Body Weight, Waist Size, and T2D

By | 27 October 2022

Body Weight, Waist Size, and T2D

Type 2 diabetes occurs when your blood sugar (blood glucose) is too high. Our cells burn blood sugar for energy, and blood sugar levels are controlled by insulin a hormone produced by the pancreas. In type 2 diabetes, cells become resistant to insulin, leaving too much sugar in your blood. This can cause damage over time.

Most cases of type 2 diabetes are brought on by lifestyle factors, including being overweight or obese, having a high waist-to-hip ratio, and inactivity. Stress and lack of sleep also contribute to the development of diabetes.

Fortunately, diabetes can be prevented, delayed or controlled by changing your lifestyle including managing your weight and body composition.

Body Weight and Diabetes

The food we eat is used for energy to get us through the day. When we eat more calories than we need, the excess energy is stored as fat.

Humans evolved as hunter-gatherers, and our ancestors lived through long periods of scarcity, during which this stored fuel came in handy. Unfortunately, in today’s world, with treats on every street corner, we rarely need to call on these stores. When too much fat is stored in our bodies, it can cause a variety of problems, including diabetes.

Your risk of diabetes goes up as your weight increases past a healthy range. However, total weight isn’t the only consideration. Many larger people are very healthy, with excellent diet and exercise habits, and a low risk of diabetes, while many thin people who eat poorly and don’t exercise have a high risk of diabetes because of visceral fat.

Visceral fat is fat that builds up around your organs, rather than being carried in more visible places such as your thighs. While it isn’t always visible, visceral fat can be a danger to your health, since it can interfere with organ function. Fortunately, visceral fat responds quickly to improvements in diet and exercise habits.

Measuring Visceral Fat

Your waist-to-hip ratio is a good measure of your visceral fat (and diabetes risk), regardless of body size. To measure your waist-to-hip ratio, measure the smallest part of your waist, just above your belly button, and the largest part of your hips.
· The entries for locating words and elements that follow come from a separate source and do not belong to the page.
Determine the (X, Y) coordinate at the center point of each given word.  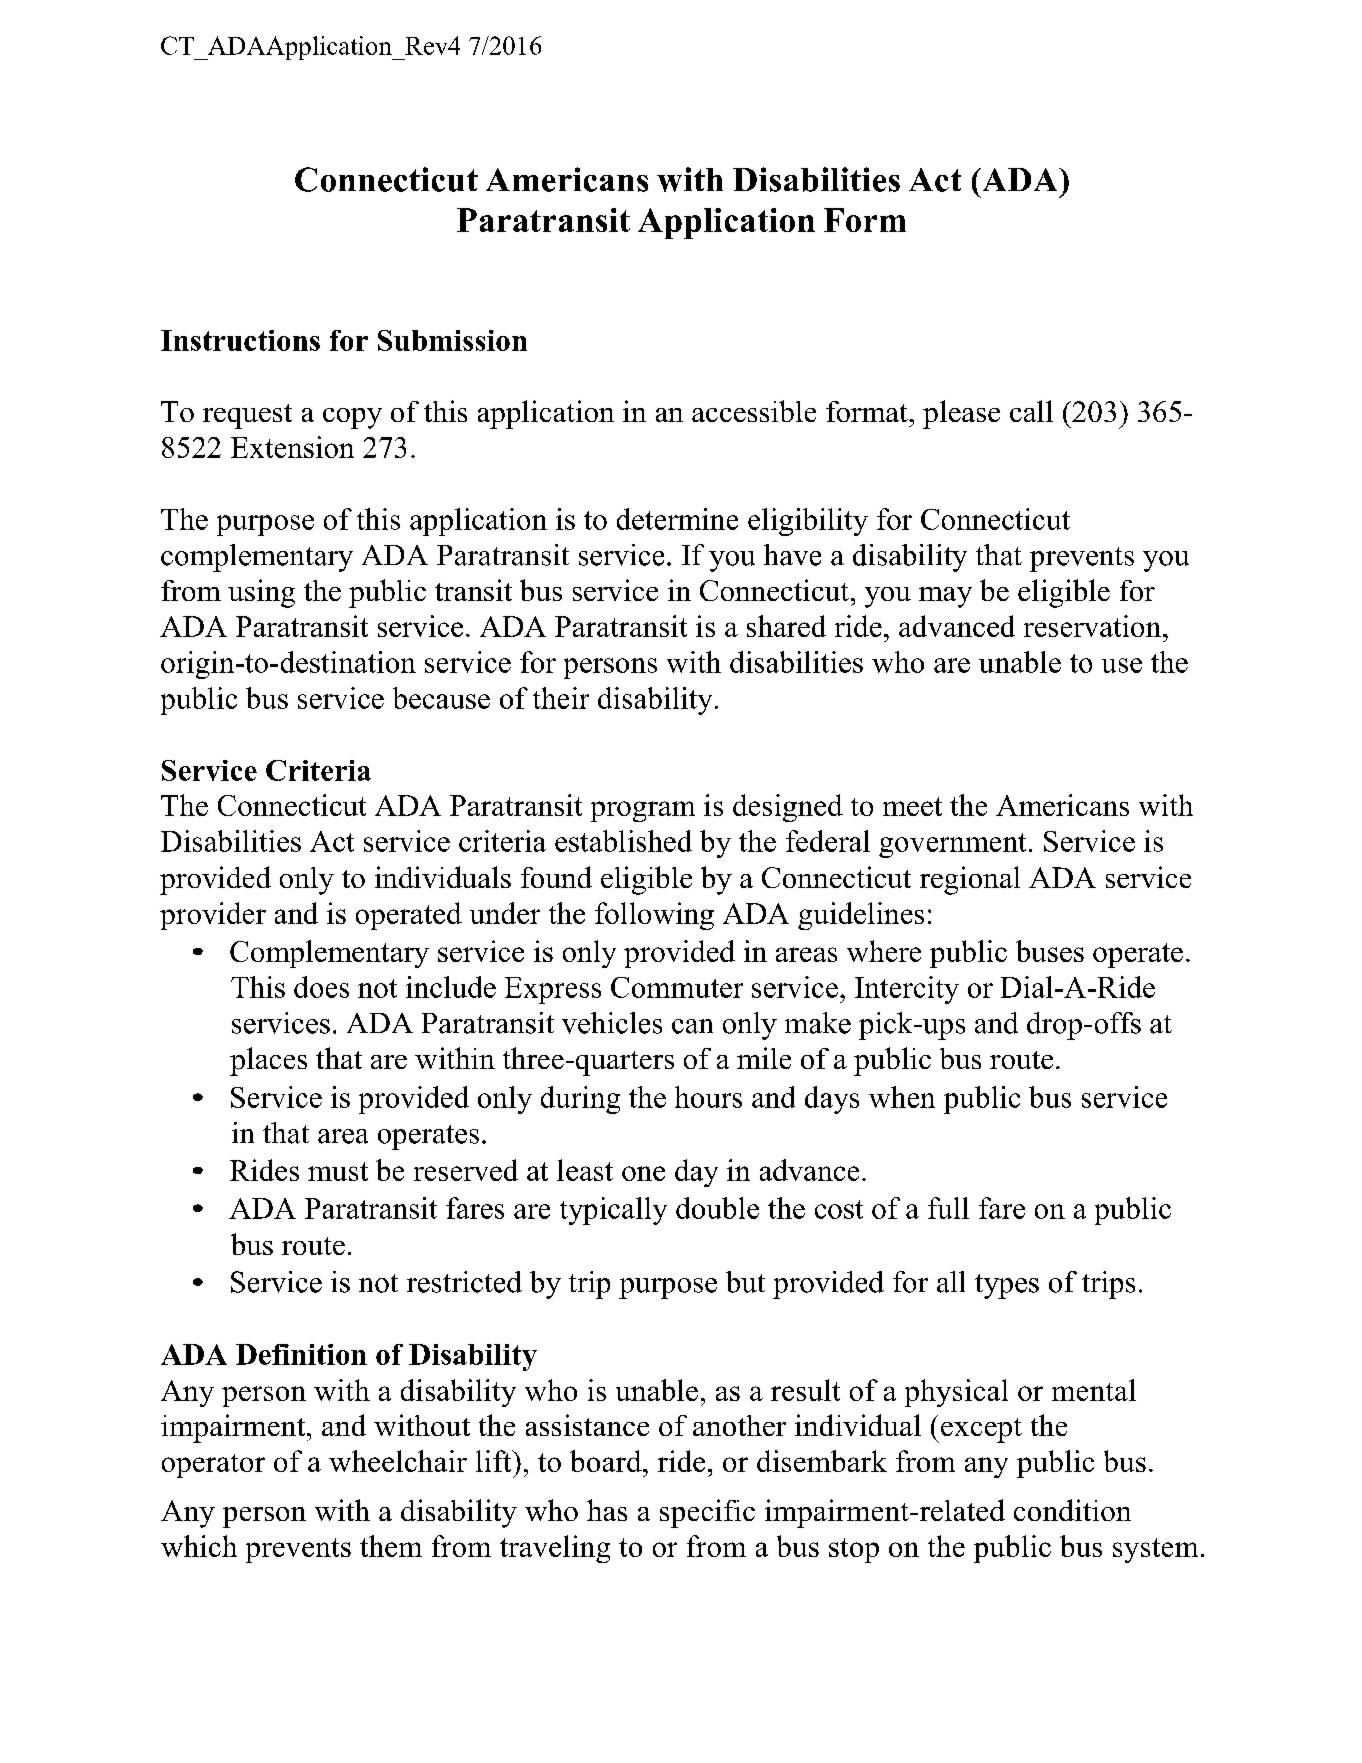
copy (352, 418)
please (961, 414)
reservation (1094, 626)
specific (707, 1513)
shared (786, 626)
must (338, 1171)
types (1007, 1286)
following (654, 916)
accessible (754, 411)
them (391, 1546)
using (261, 593)
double (717, 1208)
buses (1050, 951)
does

Divide your waist circumference by your hip circumference to get your waist-to-hip ratio. Here’s how your results stack up:

For men:

0.95 or lower = low health risk

0.96 -1 = moderate health risk

1 or higher = high health risk

For women:

0.8 or lower = low health risk

0.81 0.85 = moderate health risk

0.86 or higher = high health risk

In addition to waist-to-hip ratio, guidelines suggest that for optimum health, men should keep their waist measurement below 40” and women should keep their waist below 35”.

Regardless of your size, getting regular exercise and eating a healthy diet can reduce your visceral fat and lower your diabetes risk.